Hyderabad Episode: To The Common Man, Justice Is When Punishment Is Delivered, Not Merely Conviction

Hyderabad Episode: To The Common Man, Justice Is When Punishment Is Delivered, Not Merely ConvictionSupreme Court of India. 
Snapshot
  • It is easy to understand the common man’s anger and apathy towards the justice system.

    The Nirbhaya rapists were sentenced to death in 2013 and the Shakti Mills rapists were sentenced to death in 2014.

    They are convicts, but are yet to be punished as per law.

Abducted, gang-raped, murdered, burnt — these four words explain the horror of the chilling crime in Hyderabad where four men brutalised a 26-year old veterinarian.

The shock, fear and outrage resurrected the spectre of Nirbhaya once again, and a nation with a scarred conscience, hungry for a sense of justice, simply looked at the system with contempt.

Such is our disillusionment with the law that we openly and silently rejoiced when the four accused were killed in an encounter by 10 police officers in the early hours of Friday, welcoming the overthrow of due process and ‘innocent until proven guilty’, just to witness the natural link of crime and consequence.

It is easy to understand the common man’s anger and apathy towards the justice system. The Nirbhaya rapists were sentenced to death in 2013 and the Shakti Mills rapists were sentenced to death in 2014.

They are convicts, but are yet to be punished as per law.

Nirbhaya’s mother was once surrounded and backed by top politicians, lawyers and frontline activists during a powerful wave for justice. Now, she is a lone woman moving lower courts to carry out the death penalty — the Supreme Court mandated punishment for her daughter’s rapists.
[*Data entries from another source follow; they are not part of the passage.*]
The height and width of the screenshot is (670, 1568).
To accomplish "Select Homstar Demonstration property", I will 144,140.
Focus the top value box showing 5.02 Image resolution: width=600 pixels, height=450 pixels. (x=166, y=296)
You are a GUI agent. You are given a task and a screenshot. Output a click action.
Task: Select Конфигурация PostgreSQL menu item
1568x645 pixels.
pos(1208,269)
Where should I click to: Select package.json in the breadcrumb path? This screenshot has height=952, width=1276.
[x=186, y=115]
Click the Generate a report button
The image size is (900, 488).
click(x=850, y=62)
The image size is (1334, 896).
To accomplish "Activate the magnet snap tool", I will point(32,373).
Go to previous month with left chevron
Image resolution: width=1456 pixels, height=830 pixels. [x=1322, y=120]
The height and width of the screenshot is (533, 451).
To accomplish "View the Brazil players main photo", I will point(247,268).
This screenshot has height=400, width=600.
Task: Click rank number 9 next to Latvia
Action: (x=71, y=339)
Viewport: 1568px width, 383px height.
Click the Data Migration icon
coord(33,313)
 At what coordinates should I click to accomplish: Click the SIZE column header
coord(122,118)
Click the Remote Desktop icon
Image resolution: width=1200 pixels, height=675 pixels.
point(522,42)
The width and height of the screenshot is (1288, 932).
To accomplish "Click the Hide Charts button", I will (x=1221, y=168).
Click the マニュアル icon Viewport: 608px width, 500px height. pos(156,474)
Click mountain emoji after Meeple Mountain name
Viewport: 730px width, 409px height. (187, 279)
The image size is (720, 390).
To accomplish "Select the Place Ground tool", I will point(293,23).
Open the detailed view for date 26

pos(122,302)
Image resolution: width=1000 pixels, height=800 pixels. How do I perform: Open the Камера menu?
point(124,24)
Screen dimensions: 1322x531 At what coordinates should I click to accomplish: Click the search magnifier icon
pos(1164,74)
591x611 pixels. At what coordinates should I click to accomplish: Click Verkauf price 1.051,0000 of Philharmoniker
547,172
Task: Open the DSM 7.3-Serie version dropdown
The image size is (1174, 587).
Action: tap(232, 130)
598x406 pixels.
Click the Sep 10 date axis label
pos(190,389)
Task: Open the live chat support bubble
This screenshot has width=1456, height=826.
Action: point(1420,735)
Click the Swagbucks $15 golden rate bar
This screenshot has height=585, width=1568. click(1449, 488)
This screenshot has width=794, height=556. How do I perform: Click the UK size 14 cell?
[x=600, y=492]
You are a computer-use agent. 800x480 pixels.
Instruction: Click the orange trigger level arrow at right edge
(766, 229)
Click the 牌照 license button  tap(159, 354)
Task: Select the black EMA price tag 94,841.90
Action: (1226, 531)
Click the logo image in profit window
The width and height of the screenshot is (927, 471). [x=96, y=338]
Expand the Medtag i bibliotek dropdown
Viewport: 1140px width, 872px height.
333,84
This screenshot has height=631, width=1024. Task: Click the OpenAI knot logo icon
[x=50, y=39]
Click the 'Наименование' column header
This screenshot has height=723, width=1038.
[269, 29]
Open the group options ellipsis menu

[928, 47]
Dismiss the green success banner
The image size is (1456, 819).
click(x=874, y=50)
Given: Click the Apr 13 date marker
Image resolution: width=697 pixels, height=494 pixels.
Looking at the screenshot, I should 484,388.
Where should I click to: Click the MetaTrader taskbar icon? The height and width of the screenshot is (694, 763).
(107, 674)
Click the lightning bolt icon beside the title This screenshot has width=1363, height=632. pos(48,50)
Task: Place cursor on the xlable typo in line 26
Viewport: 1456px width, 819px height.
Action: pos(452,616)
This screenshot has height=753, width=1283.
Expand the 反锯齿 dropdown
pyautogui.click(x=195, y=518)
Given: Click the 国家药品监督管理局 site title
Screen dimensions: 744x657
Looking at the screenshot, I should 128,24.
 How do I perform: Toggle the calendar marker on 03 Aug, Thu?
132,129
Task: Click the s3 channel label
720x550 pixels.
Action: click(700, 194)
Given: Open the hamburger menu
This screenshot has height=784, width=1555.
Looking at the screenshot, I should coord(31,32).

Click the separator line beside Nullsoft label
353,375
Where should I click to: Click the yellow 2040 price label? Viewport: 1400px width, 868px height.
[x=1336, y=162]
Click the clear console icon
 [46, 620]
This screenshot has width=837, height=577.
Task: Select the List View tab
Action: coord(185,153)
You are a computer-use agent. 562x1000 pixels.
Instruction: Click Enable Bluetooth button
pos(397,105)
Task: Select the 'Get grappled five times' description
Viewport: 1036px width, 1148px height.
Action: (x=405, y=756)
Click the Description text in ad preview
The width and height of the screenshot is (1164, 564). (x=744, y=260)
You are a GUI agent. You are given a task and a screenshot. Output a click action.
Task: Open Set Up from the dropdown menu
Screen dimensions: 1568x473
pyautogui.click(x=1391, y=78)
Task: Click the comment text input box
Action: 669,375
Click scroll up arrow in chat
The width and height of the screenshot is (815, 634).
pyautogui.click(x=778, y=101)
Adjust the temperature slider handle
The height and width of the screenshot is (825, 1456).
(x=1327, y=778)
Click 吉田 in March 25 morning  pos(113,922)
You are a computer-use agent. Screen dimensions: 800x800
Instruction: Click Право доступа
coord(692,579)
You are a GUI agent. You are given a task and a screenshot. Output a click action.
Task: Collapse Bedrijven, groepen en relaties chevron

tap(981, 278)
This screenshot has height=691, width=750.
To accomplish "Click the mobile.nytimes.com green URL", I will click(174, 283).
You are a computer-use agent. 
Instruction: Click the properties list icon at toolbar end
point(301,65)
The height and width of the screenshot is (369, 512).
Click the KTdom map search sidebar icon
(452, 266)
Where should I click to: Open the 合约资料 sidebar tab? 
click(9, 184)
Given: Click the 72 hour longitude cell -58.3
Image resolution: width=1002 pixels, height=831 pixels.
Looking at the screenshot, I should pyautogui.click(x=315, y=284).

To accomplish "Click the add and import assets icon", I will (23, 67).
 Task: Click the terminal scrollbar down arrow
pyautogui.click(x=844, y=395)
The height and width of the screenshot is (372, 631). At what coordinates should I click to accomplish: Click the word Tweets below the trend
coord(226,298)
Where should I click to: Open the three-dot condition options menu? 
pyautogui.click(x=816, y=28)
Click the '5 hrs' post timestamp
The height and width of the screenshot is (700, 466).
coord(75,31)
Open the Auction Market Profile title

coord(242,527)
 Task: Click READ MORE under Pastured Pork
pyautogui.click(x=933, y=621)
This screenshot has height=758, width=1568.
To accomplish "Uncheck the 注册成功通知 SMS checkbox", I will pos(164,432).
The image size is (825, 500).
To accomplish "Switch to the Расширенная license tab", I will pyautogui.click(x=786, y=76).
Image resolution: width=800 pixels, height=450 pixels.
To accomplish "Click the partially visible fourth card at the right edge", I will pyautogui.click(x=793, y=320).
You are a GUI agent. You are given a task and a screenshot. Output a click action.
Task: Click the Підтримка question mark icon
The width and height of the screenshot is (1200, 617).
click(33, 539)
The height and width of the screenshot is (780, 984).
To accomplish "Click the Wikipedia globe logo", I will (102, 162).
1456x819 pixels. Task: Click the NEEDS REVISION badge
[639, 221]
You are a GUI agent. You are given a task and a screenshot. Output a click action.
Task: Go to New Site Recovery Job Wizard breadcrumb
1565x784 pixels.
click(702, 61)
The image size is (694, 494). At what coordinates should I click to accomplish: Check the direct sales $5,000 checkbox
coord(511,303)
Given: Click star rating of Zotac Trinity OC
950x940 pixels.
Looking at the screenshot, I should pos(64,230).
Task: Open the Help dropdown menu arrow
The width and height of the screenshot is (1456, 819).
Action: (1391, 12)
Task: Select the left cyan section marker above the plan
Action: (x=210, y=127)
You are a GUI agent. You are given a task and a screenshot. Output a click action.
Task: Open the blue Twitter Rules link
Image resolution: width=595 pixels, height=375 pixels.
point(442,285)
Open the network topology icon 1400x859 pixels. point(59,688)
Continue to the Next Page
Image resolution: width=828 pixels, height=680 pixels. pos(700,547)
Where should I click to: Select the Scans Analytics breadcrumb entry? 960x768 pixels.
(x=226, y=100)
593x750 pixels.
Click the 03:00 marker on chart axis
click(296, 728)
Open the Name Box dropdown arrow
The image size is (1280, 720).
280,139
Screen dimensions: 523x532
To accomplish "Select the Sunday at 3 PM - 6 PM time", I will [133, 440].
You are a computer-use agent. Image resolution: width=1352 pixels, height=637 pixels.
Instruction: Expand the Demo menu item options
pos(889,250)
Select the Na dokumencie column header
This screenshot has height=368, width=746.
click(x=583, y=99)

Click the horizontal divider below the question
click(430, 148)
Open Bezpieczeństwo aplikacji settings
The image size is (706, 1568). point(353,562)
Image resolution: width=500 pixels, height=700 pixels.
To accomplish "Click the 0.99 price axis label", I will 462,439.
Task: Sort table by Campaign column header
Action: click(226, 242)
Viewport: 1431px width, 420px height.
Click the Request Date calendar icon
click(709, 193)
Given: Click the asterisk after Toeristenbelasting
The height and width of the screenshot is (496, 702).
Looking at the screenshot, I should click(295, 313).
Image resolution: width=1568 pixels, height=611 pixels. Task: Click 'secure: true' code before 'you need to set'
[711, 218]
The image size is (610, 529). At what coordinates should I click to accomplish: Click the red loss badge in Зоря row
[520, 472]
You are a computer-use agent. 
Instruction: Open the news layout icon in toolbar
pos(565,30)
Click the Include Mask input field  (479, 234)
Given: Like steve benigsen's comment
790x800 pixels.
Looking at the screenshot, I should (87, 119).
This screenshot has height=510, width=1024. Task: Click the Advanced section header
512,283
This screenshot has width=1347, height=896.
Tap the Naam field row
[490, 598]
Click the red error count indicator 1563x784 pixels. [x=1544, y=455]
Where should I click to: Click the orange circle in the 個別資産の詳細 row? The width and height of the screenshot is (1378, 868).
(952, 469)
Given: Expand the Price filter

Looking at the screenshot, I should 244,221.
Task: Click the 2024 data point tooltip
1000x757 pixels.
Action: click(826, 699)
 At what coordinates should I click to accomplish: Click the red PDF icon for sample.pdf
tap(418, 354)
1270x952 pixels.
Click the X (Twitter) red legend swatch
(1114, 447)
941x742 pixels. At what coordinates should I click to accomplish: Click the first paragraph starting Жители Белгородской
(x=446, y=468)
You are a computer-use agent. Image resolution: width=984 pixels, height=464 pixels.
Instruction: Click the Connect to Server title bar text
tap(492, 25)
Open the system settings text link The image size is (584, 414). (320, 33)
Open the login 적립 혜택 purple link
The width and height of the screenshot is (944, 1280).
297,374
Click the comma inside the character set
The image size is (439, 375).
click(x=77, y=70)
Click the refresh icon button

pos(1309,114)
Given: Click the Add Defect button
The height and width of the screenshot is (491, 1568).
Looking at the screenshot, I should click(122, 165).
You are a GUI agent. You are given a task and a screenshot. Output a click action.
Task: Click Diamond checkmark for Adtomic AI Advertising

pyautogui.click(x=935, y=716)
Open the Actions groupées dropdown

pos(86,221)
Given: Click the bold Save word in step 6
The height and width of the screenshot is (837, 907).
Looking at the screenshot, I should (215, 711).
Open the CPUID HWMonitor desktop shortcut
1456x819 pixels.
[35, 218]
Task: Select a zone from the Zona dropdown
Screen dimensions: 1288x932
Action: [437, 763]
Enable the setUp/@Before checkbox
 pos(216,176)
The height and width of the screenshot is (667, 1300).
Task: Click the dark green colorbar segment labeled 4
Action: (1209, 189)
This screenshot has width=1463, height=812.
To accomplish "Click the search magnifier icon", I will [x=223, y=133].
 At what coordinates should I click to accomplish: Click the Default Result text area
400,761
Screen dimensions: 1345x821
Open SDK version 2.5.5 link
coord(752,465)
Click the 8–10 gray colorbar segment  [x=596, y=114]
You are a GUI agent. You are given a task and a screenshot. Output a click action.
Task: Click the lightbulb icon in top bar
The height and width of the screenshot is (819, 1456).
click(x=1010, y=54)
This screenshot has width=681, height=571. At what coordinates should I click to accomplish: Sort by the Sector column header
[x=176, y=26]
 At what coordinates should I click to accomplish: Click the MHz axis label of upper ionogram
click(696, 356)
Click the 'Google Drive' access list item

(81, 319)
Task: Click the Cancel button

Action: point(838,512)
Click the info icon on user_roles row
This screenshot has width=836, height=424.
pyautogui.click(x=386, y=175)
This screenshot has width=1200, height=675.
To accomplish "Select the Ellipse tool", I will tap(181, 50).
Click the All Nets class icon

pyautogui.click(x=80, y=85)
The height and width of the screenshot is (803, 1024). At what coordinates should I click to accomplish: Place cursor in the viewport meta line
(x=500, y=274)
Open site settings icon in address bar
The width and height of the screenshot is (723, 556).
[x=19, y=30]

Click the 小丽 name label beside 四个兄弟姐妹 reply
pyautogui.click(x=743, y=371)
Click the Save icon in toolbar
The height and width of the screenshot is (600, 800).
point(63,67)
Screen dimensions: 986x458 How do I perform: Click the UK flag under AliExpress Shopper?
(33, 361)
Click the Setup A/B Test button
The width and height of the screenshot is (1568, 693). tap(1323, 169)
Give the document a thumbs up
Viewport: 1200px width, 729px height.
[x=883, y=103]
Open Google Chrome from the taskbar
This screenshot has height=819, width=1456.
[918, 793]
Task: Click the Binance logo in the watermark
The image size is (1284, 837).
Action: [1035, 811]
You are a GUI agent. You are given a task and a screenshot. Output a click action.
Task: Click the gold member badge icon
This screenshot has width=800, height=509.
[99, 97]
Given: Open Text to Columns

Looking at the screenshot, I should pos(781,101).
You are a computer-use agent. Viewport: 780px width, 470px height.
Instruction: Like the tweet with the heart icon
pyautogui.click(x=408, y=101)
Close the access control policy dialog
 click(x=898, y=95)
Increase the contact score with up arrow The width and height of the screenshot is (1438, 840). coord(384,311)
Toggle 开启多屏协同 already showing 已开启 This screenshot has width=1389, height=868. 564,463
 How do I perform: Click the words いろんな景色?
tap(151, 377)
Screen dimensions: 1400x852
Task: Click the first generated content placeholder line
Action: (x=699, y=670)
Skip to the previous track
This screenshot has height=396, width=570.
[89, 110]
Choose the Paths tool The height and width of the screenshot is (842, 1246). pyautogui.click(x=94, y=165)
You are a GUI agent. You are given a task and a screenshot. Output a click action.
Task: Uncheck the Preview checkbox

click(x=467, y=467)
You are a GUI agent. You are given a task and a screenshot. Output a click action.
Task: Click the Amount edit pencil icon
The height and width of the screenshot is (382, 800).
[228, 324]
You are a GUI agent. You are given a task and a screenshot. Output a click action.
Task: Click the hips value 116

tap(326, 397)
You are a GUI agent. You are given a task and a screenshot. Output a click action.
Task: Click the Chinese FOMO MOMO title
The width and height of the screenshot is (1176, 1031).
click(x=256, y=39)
In fact, the Nithari case convict, Surinder Koli, was first sentenced to death in 2009, which was converted into a life sentence in 2014. Koli is now back on death row after a CBI court handed him his 10th death sentence in March.

In 2012, trauma, fear and grief was galvanised into anger and activism. There emerged a national conversation, an expedited investigation and new laws were passed to strengthen the criminal code.

On the other hand, we we were also exposed to the ugliness of our society — the trivialisation of the debate in Parliament, the misogyny, apathy and ‘dented and painted’ remarks of many political leaders.

India’s Daughter made us look evil right in the eye with the remorseless words of one of the convicts, Mukesh Singh, who said, “a decent girl would not be out at night”, adding that Nirbhaya "should not have fought back".

The conviction of Nirbhaya’s rapists did not serve as the pill for public anger. Our fury has been re-directed again and again and our faith in the causality of crime and punishment dissipated, with the Hyderabad horror breathing new life into that fire.

Civil society has been locked in a futile exercise of crime and outrage, where the former fuels the latter, but nothing is harnessed to truly achieve ‘fast track’ action through the courts.

Seven years since Nirbhaya, the killings of the Hyderabad rape accused show that our faith in the civilised notion of justice — the multiple layers of legal procedures and codes — has rotted away.

The Hyderabad case highlights that, to the common man, justice is punishment, not conviction.

There is no doubt that it is borne out of a frustration with the apathy of the police, the slow, rusty wheels of the courts and the pantomimic outrage of the political class when dealing with crimes against women and children.

If we look up the word ‘justice’ in the dictionary it says, "the system of laws in a country that judges and punishes people."

In his Retributivist Theory, philosopher Immanuel Kant maintained that the judicial system must be a 'conscious’ arbiter of justice.

Describing the 'rarest of rare cases’, he stated that, "there is no equality of crime and retribution unless the perpetrator is judicially put to death. No possible substitute can satisfy justice."

There have been multiple crimes where the judicial system has judged but not punished, as legal remedies are tediously exhausted and delayed at the same time.

The faith deficit has led millions across the country to accept and celebrate the Hyderabad encounter as real justice, opening dangerous avenues for our law and order system.

Depraved crimes like the Nirbhaya and Hyderabad cases wound the spirit of a nation, and beyond laws and procedures, the judicial system must take cognisance of that to maintain its duty as the prime dispenser of justice.

The current status quo is only delivering oxygen to the emergence of a parallel system where armed police officers and vigilantes may fearlessly become judge, jury and executioner.